Exercise aim: Count how many lines in the entries below hold the string "will", and respond with that number only.
[The input]
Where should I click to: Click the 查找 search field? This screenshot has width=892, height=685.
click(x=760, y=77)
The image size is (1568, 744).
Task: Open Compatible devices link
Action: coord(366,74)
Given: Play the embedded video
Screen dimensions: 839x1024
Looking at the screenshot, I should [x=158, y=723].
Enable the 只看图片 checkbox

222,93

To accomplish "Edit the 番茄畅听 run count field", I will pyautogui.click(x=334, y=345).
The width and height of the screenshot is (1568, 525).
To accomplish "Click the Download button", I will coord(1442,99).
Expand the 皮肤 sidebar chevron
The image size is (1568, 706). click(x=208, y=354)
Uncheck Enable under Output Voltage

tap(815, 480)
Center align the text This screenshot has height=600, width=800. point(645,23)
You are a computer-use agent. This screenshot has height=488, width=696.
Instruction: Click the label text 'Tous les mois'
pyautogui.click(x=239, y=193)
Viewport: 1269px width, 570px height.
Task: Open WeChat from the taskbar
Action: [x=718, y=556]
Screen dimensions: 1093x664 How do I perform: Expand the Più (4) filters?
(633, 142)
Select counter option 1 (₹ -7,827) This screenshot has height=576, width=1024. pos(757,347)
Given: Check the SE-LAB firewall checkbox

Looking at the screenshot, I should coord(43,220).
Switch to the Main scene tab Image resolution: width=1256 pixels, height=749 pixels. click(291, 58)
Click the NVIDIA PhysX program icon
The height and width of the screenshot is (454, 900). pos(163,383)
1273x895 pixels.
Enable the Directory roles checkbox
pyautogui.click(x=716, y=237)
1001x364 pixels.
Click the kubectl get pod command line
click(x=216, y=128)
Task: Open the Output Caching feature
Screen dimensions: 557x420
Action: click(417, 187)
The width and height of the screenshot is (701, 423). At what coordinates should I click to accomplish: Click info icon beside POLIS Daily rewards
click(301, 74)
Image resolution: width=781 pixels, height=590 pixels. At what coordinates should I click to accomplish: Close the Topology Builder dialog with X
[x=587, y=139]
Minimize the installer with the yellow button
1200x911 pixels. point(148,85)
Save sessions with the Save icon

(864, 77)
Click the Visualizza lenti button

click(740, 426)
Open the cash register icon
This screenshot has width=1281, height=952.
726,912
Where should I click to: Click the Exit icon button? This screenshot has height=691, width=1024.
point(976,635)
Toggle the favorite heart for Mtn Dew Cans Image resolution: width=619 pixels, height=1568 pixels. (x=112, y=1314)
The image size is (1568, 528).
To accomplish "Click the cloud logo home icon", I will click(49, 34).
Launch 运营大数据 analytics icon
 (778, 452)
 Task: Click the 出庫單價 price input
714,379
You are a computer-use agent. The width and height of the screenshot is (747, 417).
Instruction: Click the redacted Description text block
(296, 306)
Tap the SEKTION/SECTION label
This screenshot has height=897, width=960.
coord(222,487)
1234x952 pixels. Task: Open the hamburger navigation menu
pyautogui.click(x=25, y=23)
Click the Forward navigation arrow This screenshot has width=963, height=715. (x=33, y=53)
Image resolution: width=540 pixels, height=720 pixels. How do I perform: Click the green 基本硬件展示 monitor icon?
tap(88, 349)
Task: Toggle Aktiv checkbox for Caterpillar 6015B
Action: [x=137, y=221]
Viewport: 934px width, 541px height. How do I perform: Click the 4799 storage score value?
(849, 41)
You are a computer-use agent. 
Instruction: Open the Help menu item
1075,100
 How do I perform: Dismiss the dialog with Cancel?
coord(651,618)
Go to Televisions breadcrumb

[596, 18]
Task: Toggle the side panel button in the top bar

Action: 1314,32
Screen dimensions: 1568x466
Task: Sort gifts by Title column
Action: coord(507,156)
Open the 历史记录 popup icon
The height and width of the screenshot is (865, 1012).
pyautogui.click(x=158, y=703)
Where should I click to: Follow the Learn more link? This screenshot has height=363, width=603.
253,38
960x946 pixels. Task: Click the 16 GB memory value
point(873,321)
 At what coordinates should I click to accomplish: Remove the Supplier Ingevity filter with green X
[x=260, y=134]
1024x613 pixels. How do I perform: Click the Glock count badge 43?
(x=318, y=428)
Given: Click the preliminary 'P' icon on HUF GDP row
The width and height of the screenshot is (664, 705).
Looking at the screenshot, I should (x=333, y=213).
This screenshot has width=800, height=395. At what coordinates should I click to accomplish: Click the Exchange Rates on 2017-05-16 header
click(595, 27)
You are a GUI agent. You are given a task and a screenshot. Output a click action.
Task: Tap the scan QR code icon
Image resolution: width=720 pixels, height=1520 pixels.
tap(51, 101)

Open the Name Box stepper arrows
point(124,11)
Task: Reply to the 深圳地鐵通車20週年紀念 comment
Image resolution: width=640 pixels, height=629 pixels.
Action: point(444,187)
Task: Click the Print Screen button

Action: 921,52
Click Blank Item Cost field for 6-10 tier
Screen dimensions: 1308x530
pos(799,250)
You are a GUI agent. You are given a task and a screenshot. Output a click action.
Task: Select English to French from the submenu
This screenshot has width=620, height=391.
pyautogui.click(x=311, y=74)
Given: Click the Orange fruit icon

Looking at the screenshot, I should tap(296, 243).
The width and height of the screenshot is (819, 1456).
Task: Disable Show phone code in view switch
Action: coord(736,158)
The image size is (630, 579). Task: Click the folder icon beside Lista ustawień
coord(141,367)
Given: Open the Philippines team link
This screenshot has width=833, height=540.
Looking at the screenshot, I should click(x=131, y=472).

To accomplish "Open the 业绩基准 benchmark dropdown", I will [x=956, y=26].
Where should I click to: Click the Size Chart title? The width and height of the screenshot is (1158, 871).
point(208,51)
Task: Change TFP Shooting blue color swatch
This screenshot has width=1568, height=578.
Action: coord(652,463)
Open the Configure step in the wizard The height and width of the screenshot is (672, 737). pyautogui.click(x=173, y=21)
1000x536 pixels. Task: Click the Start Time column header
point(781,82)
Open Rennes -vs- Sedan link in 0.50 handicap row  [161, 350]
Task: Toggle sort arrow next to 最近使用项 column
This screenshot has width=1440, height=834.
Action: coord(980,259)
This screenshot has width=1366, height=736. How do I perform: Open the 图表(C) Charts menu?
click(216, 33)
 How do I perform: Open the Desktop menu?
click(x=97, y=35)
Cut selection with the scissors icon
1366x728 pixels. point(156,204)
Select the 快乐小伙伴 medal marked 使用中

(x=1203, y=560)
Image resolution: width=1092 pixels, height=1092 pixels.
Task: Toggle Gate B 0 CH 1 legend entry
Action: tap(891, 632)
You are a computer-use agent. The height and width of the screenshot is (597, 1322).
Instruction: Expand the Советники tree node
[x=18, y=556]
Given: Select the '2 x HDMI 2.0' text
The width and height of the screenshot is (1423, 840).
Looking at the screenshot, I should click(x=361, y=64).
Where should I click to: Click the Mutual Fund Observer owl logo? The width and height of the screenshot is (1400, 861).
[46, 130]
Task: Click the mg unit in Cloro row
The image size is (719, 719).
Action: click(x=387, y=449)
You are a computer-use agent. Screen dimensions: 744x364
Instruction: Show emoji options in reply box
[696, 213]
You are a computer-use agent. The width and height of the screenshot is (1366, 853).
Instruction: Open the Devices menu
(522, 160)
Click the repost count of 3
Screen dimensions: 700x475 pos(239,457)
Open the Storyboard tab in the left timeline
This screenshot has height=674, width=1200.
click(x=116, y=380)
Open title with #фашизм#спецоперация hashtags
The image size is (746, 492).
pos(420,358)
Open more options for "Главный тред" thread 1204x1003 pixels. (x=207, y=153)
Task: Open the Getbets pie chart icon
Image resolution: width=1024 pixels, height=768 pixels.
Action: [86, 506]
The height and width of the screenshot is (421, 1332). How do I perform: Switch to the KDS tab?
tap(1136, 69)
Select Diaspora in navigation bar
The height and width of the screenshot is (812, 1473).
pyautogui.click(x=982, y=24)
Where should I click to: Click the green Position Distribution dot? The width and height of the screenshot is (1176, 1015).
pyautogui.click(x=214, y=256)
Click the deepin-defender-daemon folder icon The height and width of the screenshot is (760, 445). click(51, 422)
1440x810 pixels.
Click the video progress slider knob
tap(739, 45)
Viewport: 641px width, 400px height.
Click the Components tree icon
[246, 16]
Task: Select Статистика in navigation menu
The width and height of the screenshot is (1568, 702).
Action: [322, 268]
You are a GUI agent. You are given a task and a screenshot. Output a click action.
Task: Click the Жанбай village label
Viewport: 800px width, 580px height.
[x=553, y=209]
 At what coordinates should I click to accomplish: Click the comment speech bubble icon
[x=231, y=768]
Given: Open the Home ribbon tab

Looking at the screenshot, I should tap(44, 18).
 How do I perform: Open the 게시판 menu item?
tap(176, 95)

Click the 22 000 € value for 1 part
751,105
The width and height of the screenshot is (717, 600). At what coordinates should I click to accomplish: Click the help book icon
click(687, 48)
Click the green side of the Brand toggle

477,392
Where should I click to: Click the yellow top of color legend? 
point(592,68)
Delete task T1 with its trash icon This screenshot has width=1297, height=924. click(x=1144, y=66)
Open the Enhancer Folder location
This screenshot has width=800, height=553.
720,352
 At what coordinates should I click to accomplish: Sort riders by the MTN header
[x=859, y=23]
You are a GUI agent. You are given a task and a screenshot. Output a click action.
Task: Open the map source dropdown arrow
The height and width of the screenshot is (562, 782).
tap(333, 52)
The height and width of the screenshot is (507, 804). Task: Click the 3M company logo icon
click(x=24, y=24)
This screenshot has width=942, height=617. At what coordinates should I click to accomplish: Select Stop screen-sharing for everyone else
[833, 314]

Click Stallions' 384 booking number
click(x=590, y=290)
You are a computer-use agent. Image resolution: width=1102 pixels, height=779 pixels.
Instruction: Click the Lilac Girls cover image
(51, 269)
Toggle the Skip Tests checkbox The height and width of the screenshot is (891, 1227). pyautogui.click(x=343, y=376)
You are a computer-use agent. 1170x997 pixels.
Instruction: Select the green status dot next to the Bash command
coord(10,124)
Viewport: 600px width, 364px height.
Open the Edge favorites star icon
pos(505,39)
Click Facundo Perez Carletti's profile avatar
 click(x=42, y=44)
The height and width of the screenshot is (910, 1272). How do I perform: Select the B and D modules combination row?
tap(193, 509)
[/The input]
Task solution: 4